Mystery novel is tale of food to die for
Diane Mott Davidson’s 17th mystery is published this month and she has a string of appearances scheduled to meet her fans: she will be at Tattered Cover Colfax, 7 p.m. Aug. 28, Hearthfire Books in Evergreen at 5 p.m. on Aug. 29 and at Philip S. Miller Library in Castle Rock at 7:30 p.m. Aug. 30.
Her engaging sleuth, caterer Goldy Schulz, lives with her police officer second husband in the fictional Aspen Meadows just west of Denver, which bears a striking resemblance to Davidson’s actual hometown, Evergreen. As the book opens, Goldy is preparing for a Tex-Mex birthday party for her teenaged son, Arch, and Drew, the son of her close friend Holly.
Menus and food preparation play a major part in her daily life — enjoyable for the person who loves reading cookbooks, as well as the mystery fan.
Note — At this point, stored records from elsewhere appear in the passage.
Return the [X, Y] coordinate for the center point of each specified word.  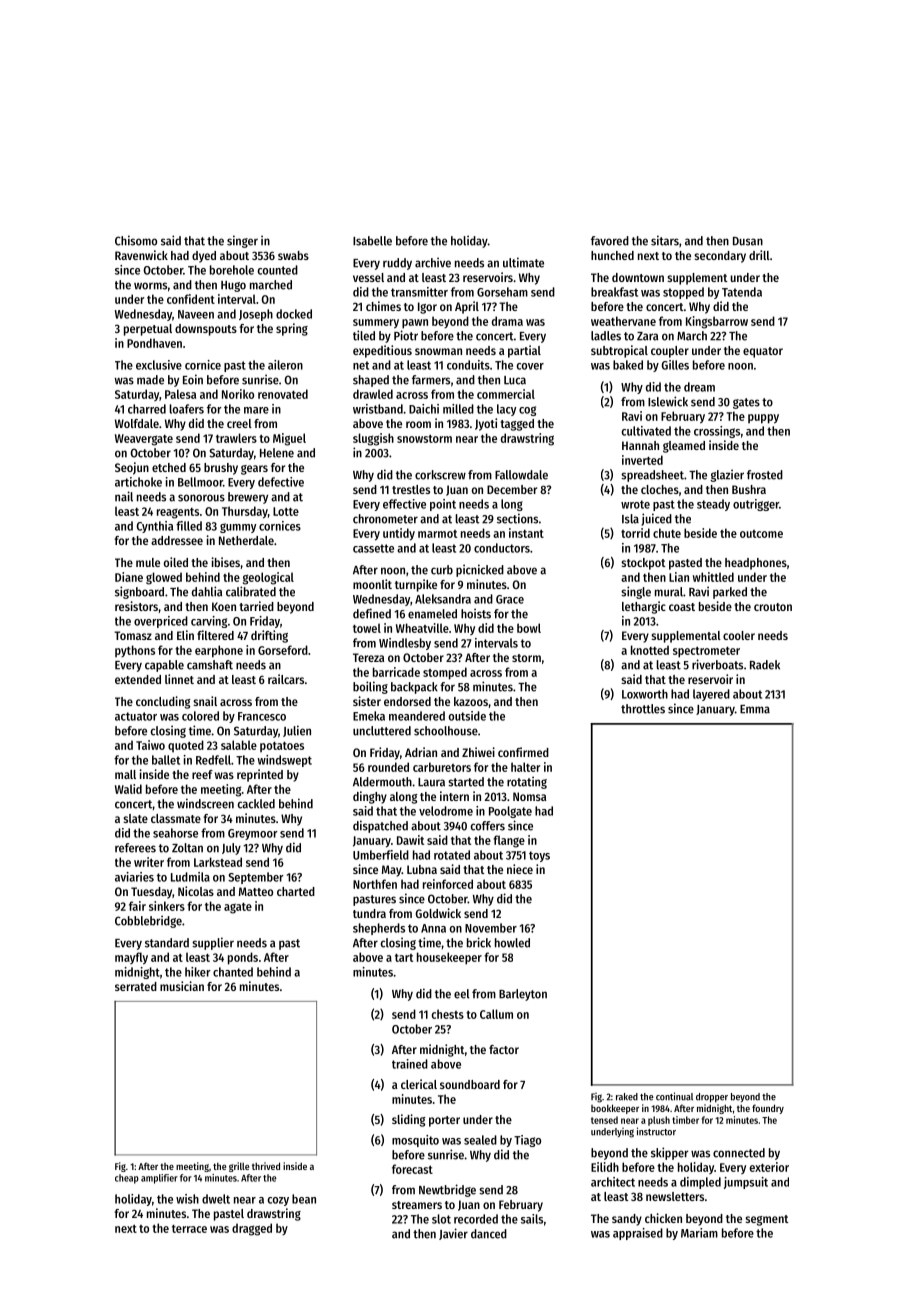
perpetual [148, 330]
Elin [185, 635]
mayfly [131, 958]
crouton [773, 607]
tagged [517, 425]
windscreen [205, 803]
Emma [755, 709]
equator [763, 352]
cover [530, 366]
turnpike [416, 585]
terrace [189, 1229]
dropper [712, 1098]
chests [447, 1014]
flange [509, 841]
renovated [283, 394]
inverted [642, 460]
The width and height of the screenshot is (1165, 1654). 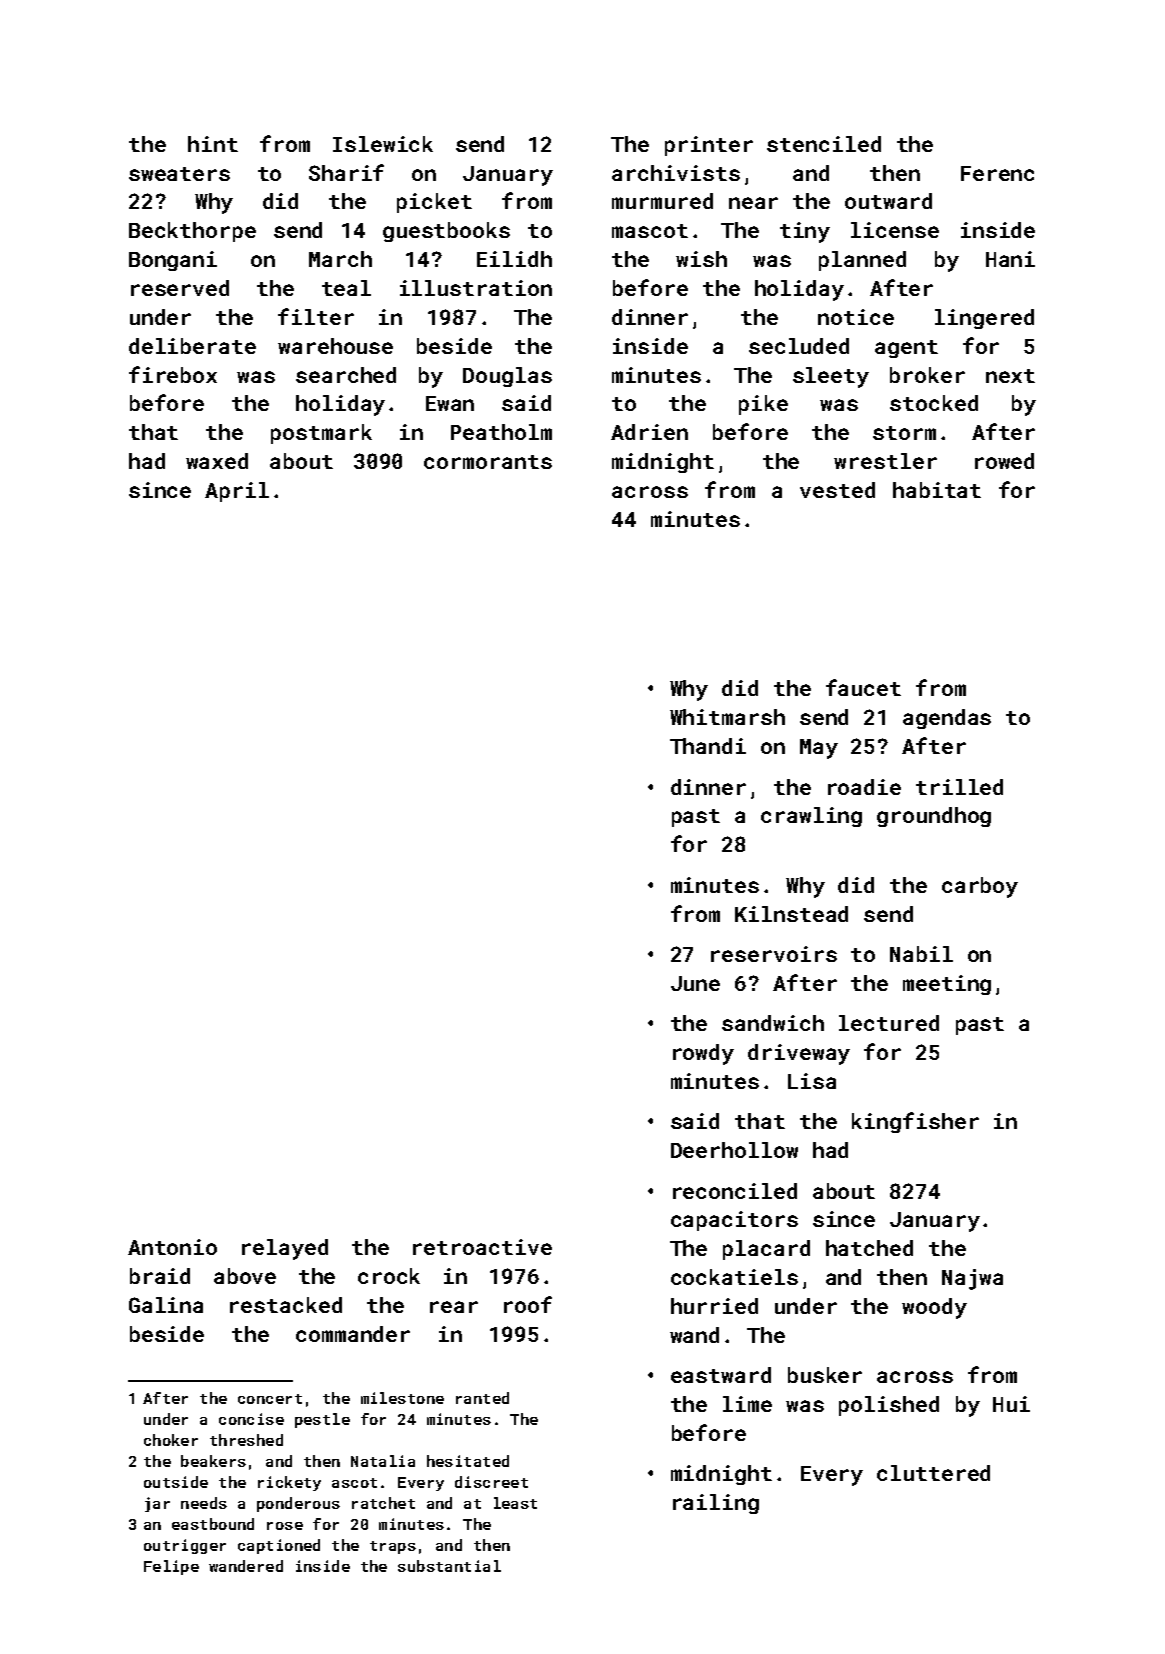 What do you see at coordinates (716, 1504) in the screenshot?
I see `railing` at bounding box center [716, 1504].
Each book contains a group of recipes — originally spaced through the mysteries, but in recent volumes grouped at the back.
At the party, at friend Marla’s home, several guests and a stranger enter the kitchen before food is served. Why are they there and is there a connection with what happens later that night — Holly collapses and dies, presumably of a heart attack, but is it really? Was it something she ate? Goldy is convinced she was murdered.
“Publisher’s Weekly” magazine describes Davidson as “the divine diva of the culinary cozy.” She leads the reader through a community chase for a murderer and motives, presenting several widely-different men who have been involved with Holly and may have had a reason to eliminate her. Each character is well-described as to physical appearance and mannerisms, so one sorts them out in a scene.
Goldy, who prepares for two other parties during the few days covered in the book, has several close calls herself. Davidson’s descriptions of locations are detailed enough to keep one engaged throughout. And, the food descriptions keep coming —yum!
The author has built a following of fans who will welcome a chance to curl up with a new adventure and the latest book, with a publication date of Aug. 27, should attract some new admirers who will want to visit the library shelves for earlier titles. (Each one stands as a separate tale, so there’s no need to read them in order.) Recent titles are “Crunch Time,” “Fatally Flaky,” “Sweet Revenge,” and “Dark Torte.”
Davidson grew up in Charlottesville, Va., where a teacher encouraged her to become a writer. She attended Wellesley College and transferred to Stanford University, with a double major in art history and political science. An MA in art history from Johns Hopkins followed. She has a long involvement with the Episcopal Diocese of Denver, which probably explains the place of St. Luke’s and its loveable priest in this book.